Article -
* * * * *

Wandering around during a recent spate of gray skies, your humble narrator found himself staring at the familiar geometries of Whale Creek at the Newtown Creek Wastewater Treatment Plant. Still, rainy days lend a surreal quality to the Newtown Creek and its tributaries. Alongside the futurist architecture and ongoing construction of the great sewer mill, it is impossible for one such as myself not to record such otherworldly scenery.

– photo by Mitch Waxman

It is a strange compulsion, recording everything one might see. Some tell me that I hide behind the camera, comfortably isolated from interaction with others- which is always a painful and embarrassing experience fraught with unknown possibility and consequence. Thing is, look at the things which I see.

– photo by Mitch Waxman

Deep regret exists in me that so many experiences over the years were not recorded in the manner that I employ these days. Places, people, experiences relegated to hazy memory and the dimness of time. Without a photo of some thing or event as evidence, how can you honestly say it happened?

* * * * *

Dataset section -
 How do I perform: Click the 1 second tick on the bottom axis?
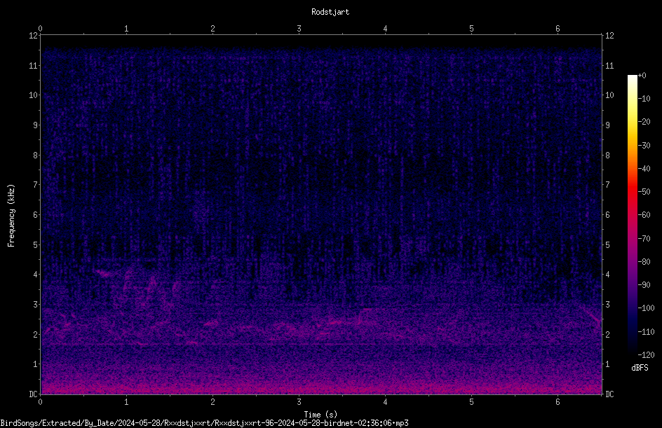click(126, 402)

* * * * *

Work instructions -
1: Can you rewrite the paragraph of the Newtown Creek article beginning "It is a strange compulsion" more briefly, keeping its main facts?
2: Retype the Newtown Creek article word for word, starting at "It is a strange" and ending at "which I see.".
The lines have nothing to do with the text.

Solutions for each task -
1: Recording everything one sees is a strange compulsion. Some say the narrator hides behind the camera to stay apart from interacting with others, which is always painful, embarrassing, and full of unknown possibility and consequence. Yet the narrator points to the things being seen.

2:
It is a strange compulsion, recording everything one might see. Some tell me that I hide behind the camera, comfortably isolated from interaction with others- which is always a painful and embarrassing experience fraught with unknown possibility and consequence. Thing is, look at the things which I see.